TASK BRIEF. Starting at the line that contains "Pick the green sea monster hero", please transcribe every line through the end of the entries, exactly and with no pictures.

RECORDS SHOWN.
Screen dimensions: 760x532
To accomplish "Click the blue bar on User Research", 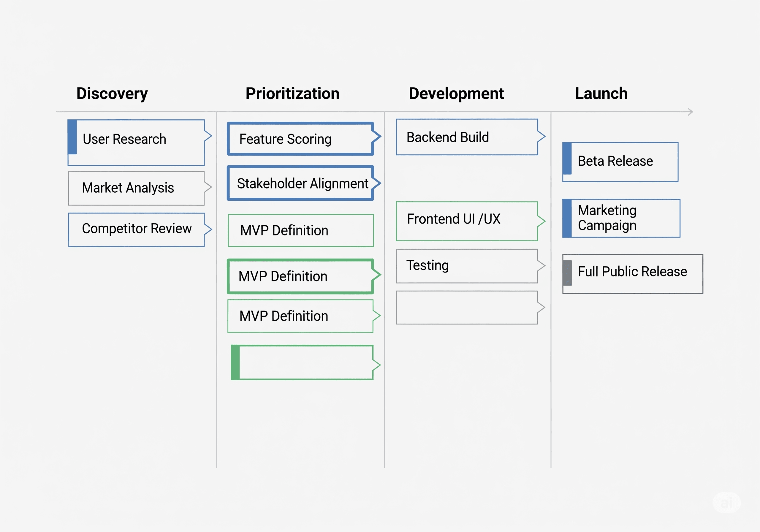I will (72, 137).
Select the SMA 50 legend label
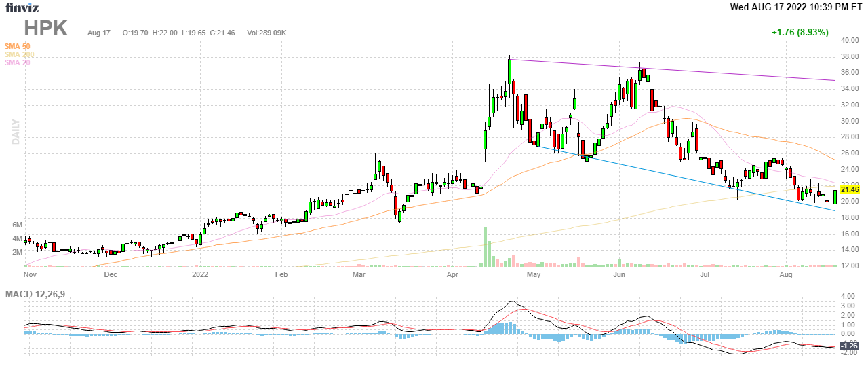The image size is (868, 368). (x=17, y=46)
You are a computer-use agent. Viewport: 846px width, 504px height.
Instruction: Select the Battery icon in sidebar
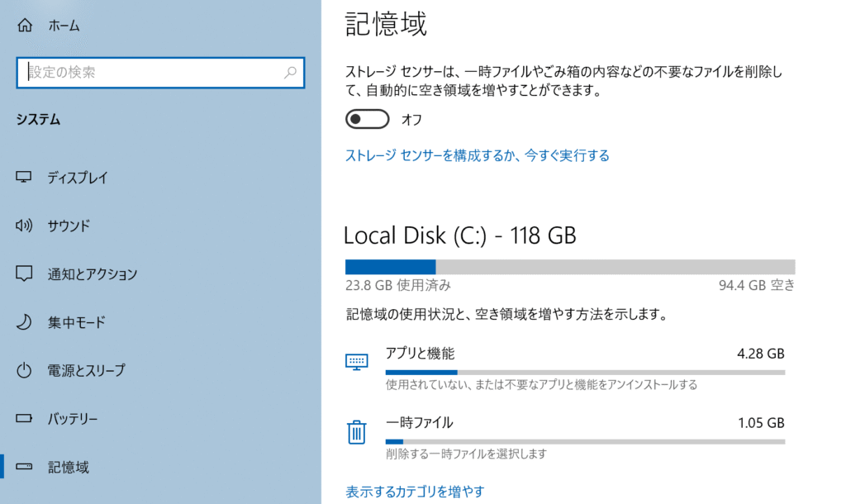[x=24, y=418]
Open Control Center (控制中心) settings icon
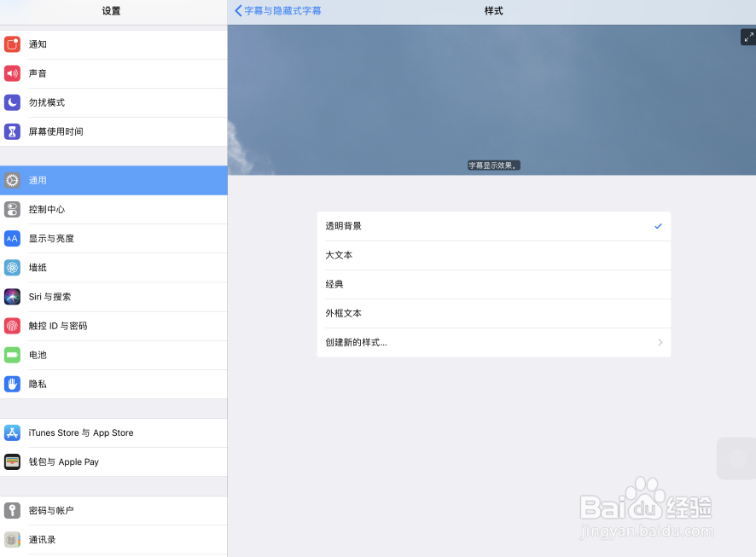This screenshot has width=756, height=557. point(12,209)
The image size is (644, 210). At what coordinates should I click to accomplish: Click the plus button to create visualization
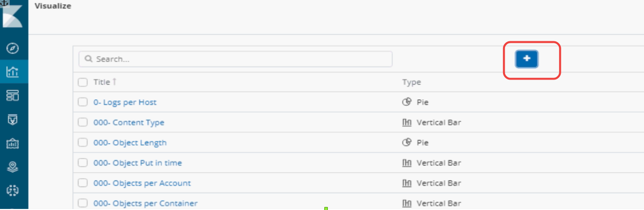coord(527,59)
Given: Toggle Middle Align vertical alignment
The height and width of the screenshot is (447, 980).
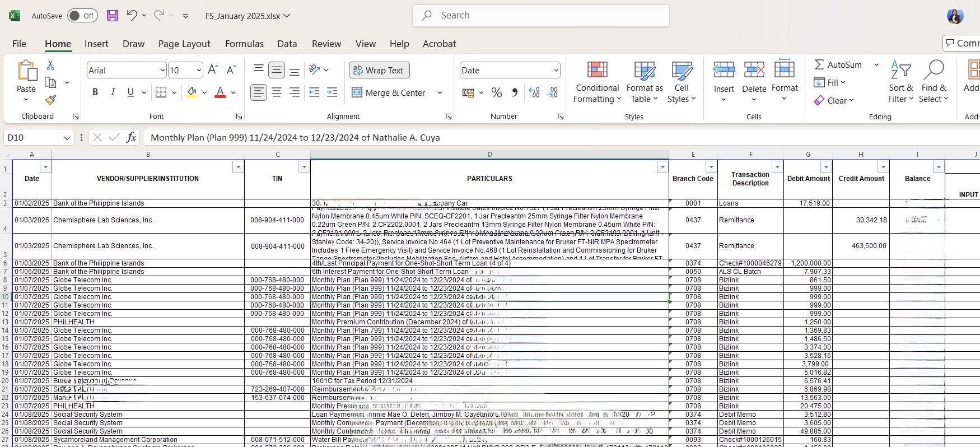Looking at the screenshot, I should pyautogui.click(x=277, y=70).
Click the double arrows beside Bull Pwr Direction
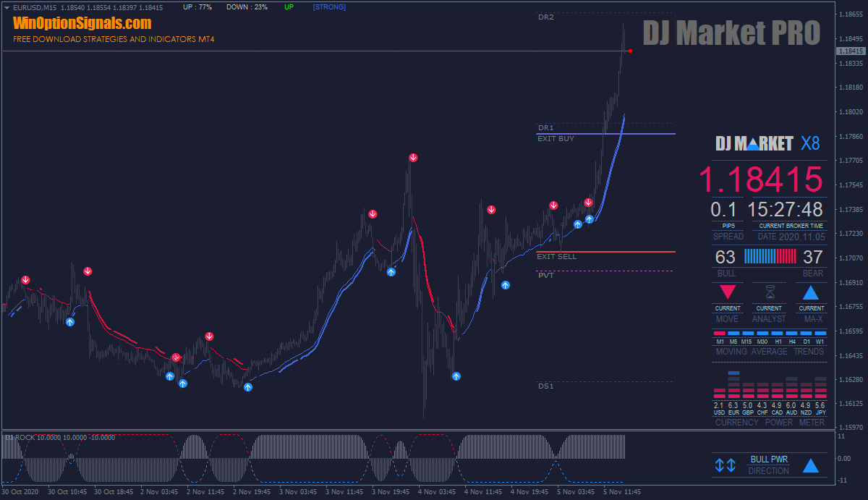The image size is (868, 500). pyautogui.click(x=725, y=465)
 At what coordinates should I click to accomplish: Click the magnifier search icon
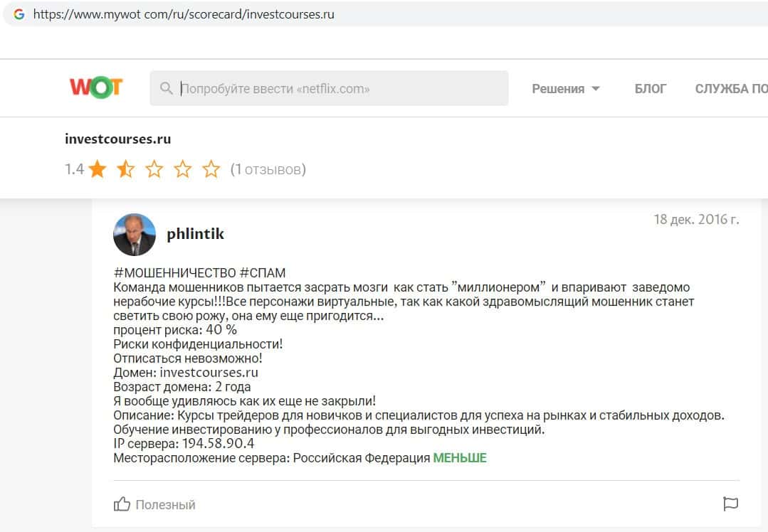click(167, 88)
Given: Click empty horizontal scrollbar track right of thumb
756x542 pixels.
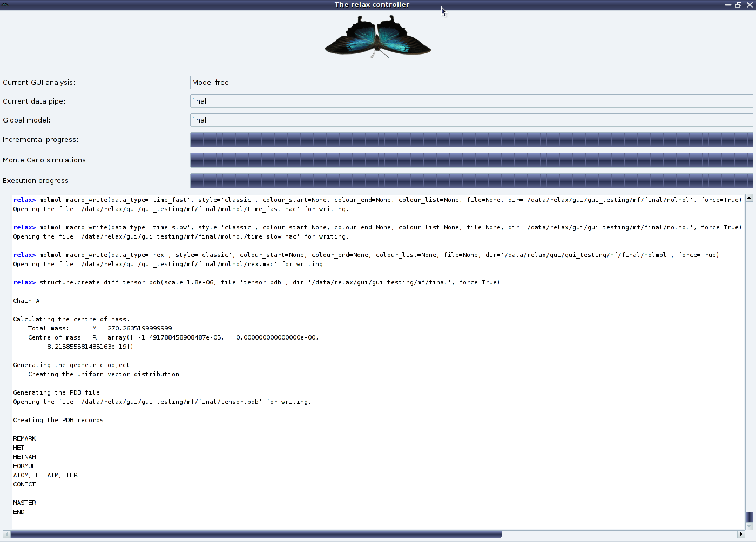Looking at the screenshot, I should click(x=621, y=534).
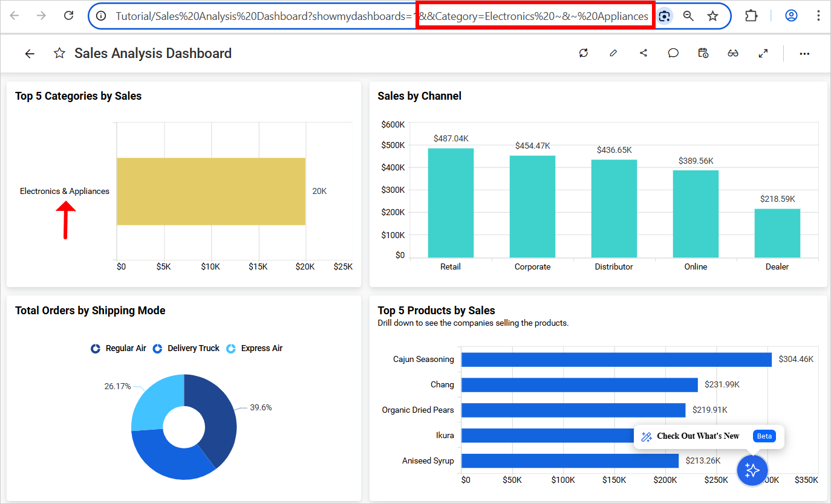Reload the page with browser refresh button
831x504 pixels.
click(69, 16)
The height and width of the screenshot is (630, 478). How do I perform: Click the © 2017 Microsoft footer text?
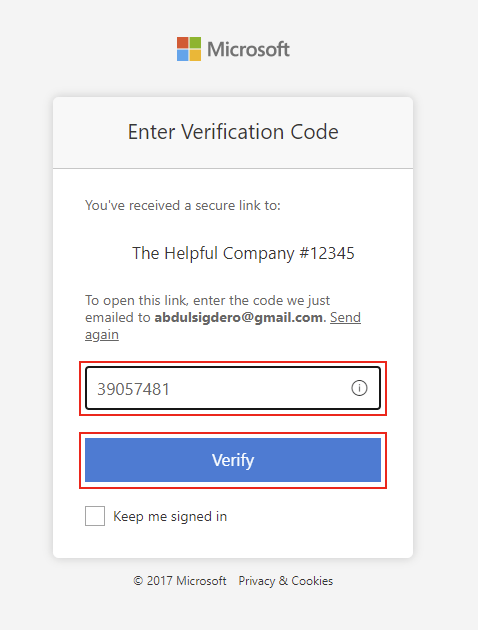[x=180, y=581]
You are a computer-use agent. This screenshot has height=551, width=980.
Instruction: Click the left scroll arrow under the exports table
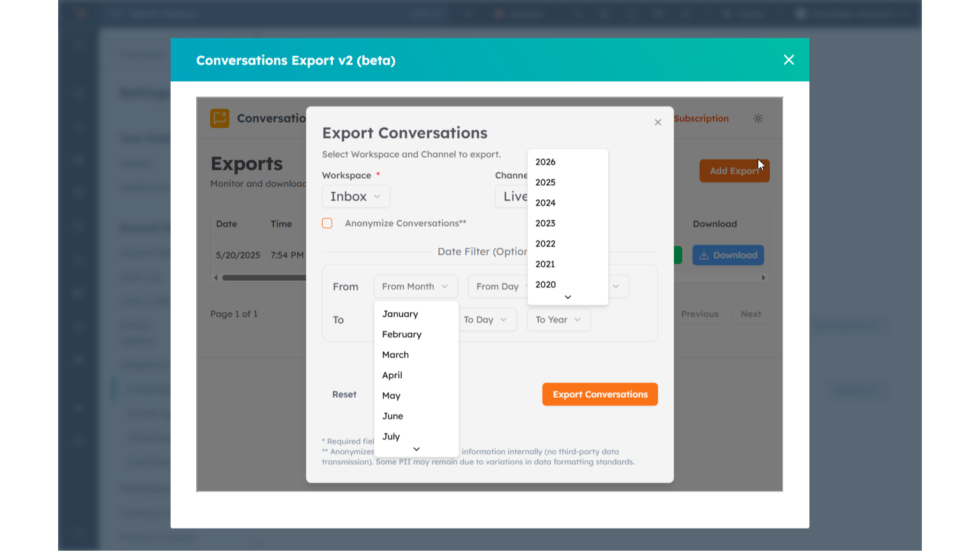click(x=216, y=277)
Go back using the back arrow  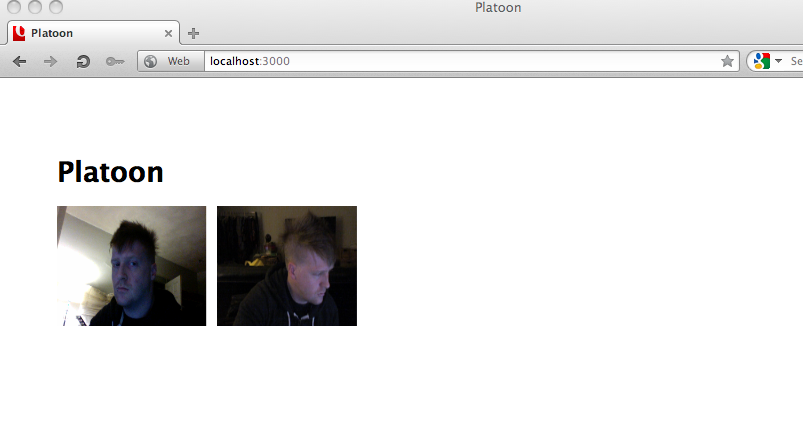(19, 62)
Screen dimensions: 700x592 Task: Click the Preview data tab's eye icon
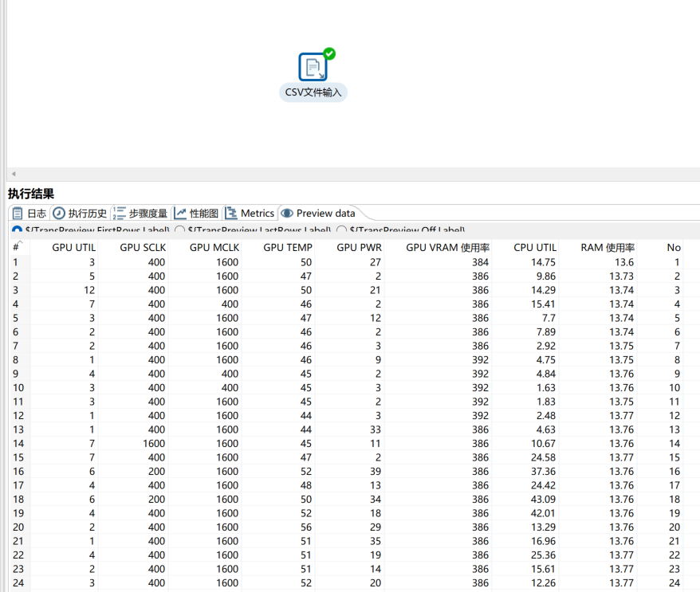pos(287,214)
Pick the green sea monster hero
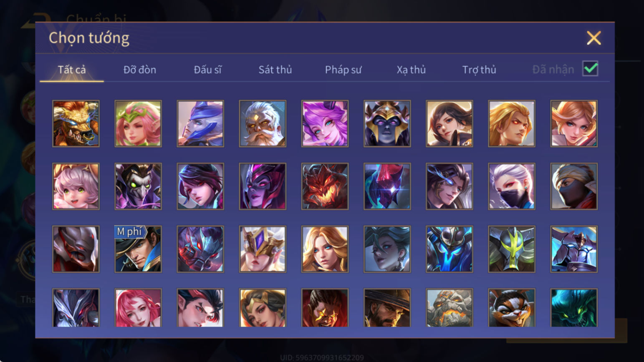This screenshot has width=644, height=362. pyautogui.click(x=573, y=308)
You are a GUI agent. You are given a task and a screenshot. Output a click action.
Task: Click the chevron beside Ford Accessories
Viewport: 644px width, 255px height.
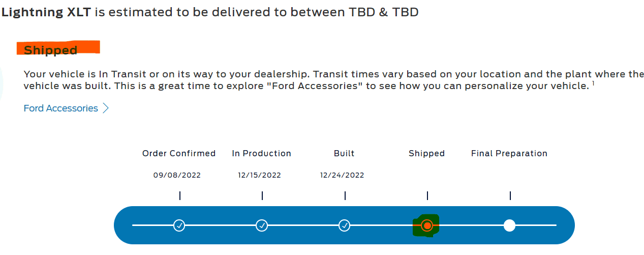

ANSWER TO THIS PROBLEM.
Pick the green sea monster hero
This screenshot has width=644, height=362. pyautogui.click(x=573, y=308)
You are a GUI agent. You are given a task and a screenshot. Output a click action.
Task: Click the chevron beside Ford Accessories
Viewport: 644px width, 255px height.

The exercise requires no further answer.